I have been listening to Diane Keaton read her autobiography Then Again on CD as I drive, and I gotta say, that even with my pretty high expectations, she blew me away.
Much as I love the typical Loni Anderson-esque superficial Hollywood bio, this isn't one of them.
For the curious like me, yes, Ms. Keaton dishes on her relationships, with Al Pacino ("Sometimes I swear Al must have been raised by wolves"), Warren Beatty ("when Warren chose to shine his light on you, there was no going back."), and especially Woody Allen (“He would cringe if he knew how much I care about him”).
Then Again is so much more than a Hollywood tale. Structurally, Keaton shares her biography with the journals of her late mother, a 1950s housewife with unfulfilled artistic ambitions and bouts of depression. Like all biographies, she talks about growing up and learning about life, the difference here is that she has actually learned stuff, and tells the story with charm and humour. And having her read the audio, clearly enjoy it, and get emotional at the sad parts, is breathtaking.

= Extracted data =

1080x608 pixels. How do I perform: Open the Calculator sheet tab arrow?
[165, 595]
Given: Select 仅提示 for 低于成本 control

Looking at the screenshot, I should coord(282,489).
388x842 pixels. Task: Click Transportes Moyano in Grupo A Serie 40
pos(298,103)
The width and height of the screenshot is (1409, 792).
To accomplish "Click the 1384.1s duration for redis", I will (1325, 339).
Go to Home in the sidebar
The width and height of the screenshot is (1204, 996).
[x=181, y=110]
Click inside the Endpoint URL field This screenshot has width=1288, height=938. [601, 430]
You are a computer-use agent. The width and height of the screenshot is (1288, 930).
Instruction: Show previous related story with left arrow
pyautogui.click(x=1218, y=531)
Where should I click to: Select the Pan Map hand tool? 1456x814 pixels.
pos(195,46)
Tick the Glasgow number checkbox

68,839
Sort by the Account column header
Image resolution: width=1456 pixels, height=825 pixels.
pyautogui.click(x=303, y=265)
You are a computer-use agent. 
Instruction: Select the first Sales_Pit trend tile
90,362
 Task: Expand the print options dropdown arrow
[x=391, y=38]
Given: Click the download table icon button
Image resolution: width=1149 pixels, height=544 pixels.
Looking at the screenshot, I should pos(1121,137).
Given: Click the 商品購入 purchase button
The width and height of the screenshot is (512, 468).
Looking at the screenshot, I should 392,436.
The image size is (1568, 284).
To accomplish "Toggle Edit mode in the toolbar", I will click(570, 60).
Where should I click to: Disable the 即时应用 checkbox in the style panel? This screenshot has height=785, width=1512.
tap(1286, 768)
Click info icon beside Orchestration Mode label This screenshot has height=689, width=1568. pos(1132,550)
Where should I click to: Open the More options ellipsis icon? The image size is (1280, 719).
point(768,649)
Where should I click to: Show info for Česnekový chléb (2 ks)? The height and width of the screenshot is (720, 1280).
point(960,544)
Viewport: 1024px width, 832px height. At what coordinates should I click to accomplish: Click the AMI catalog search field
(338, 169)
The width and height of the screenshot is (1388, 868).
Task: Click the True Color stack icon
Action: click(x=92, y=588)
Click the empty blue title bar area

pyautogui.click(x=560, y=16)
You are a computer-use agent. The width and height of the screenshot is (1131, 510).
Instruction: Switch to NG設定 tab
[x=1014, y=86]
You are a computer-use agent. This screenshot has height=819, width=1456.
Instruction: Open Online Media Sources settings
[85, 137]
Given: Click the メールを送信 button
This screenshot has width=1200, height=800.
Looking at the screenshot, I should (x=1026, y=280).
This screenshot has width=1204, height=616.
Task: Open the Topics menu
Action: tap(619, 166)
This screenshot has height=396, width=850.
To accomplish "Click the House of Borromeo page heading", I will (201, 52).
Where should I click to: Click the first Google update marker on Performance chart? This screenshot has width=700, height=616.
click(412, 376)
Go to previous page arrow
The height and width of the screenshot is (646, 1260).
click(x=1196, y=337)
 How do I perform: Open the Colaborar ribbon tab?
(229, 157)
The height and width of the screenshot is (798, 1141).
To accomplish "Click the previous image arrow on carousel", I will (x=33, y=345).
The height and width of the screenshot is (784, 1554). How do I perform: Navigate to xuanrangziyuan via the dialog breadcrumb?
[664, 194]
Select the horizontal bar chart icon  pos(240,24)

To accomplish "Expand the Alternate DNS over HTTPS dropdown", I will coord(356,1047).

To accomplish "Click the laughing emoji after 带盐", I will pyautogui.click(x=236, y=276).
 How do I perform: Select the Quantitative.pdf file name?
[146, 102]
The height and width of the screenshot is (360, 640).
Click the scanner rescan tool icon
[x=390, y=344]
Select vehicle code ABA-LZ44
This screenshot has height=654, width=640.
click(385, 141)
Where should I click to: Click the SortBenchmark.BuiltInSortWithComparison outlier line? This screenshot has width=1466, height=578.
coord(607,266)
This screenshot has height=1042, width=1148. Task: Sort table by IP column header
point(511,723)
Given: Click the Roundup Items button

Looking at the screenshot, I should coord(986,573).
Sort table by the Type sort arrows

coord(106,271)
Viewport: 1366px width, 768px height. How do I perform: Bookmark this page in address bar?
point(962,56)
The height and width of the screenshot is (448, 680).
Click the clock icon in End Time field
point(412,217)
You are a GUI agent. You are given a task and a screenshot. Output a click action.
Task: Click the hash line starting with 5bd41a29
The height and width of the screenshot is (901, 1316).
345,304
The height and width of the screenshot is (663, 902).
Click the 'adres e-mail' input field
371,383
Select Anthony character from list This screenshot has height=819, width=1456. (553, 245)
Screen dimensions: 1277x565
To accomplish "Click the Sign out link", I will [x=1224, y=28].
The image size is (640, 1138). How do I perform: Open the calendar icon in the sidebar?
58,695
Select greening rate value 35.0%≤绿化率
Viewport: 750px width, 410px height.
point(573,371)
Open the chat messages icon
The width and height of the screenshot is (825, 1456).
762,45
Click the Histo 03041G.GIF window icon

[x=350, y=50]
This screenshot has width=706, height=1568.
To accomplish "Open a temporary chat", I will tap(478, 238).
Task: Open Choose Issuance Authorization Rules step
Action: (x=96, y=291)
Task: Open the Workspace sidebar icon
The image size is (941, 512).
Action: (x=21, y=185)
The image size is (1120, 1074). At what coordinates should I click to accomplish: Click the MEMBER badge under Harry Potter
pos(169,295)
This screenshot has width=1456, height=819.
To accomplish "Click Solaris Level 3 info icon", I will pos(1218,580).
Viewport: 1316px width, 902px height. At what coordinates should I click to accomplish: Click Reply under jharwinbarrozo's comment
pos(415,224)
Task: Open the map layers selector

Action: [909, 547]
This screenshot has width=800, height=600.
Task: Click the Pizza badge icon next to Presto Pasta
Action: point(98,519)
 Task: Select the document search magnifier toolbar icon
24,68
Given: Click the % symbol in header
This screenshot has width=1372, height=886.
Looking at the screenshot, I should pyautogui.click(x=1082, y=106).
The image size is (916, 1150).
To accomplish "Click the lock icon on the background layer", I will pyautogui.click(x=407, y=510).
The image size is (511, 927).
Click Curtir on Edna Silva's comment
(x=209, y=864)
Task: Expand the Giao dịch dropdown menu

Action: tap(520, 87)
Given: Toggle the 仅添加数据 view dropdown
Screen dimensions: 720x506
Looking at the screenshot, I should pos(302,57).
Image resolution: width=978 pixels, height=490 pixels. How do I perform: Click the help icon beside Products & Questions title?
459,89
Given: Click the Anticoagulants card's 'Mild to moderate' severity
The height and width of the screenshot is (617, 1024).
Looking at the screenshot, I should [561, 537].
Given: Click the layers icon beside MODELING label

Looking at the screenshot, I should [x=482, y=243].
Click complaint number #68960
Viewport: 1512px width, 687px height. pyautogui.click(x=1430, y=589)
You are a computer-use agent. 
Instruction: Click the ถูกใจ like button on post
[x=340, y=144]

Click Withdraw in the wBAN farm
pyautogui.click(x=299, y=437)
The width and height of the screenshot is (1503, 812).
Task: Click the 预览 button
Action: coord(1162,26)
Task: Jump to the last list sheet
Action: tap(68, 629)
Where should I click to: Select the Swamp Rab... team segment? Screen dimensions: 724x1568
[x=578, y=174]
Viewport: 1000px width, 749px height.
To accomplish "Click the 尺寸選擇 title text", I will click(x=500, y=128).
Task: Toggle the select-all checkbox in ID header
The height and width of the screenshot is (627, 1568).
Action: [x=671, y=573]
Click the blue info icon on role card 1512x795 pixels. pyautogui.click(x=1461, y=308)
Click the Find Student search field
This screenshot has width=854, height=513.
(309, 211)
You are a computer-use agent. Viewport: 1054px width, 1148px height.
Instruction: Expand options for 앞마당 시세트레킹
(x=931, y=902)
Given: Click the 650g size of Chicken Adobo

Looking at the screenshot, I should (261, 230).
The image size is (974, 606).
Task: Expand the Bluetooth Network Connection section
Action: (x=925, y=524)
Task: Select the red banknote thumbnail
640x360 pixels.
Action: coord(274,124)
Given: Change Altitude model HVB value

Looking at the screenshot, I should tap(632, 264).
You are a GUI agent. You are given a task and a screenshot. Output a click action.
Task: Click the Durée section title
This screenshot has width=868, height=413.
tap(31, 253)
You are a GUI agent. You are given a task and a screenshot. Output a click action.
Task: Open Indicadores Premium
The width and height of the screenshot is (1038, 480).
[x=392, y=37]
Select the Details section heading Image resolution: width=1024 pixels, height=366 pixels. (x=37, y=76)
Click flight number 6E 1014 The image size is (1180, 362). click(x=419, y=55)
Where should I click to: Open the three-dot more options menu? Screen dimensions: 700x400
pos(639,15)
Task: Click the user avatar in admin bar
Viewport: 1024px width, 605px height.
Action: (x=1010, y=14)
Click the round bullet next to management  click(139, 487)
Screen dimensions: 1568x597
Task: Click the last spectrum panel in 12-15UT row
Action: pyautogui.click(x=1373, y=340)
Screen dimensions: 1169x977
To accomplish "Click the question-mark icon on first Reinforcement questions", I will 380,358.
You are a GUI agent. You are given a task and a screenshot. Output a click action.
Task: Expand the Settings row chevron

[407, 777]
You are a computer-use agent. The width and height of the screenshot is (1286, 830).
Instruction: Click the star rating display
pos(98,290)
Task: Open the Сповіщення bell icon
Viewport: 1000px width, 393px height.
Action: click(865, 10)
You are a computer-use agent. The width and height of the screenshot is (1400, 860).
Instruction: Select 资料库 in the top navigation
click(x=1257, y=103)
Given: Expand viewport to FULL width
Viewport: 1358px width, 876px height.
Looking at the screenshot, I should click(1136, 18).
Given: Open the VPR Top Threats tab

= Task to carry out =
In the Then Again review, rewrite the part that opens with the words "Then Again is" and closes with "parts, is breathtaking.", putting "homemaker" in place of "housewife".

= Written response =
Then Again is so much more than a Hollywood tale. Structurally, Keaton shares her biography with the journals of her late mother, a 1950s homemaker with unfulfilled artistic ambitions and bouts of depression. Like all biographies, she talks about growing up and learning about life, the difference here is that she has actually learned stuff, and tells the story with charm and humour. And having her read the audio, clearly enjoy it, and get emotional at the sad parts, is breathtaking.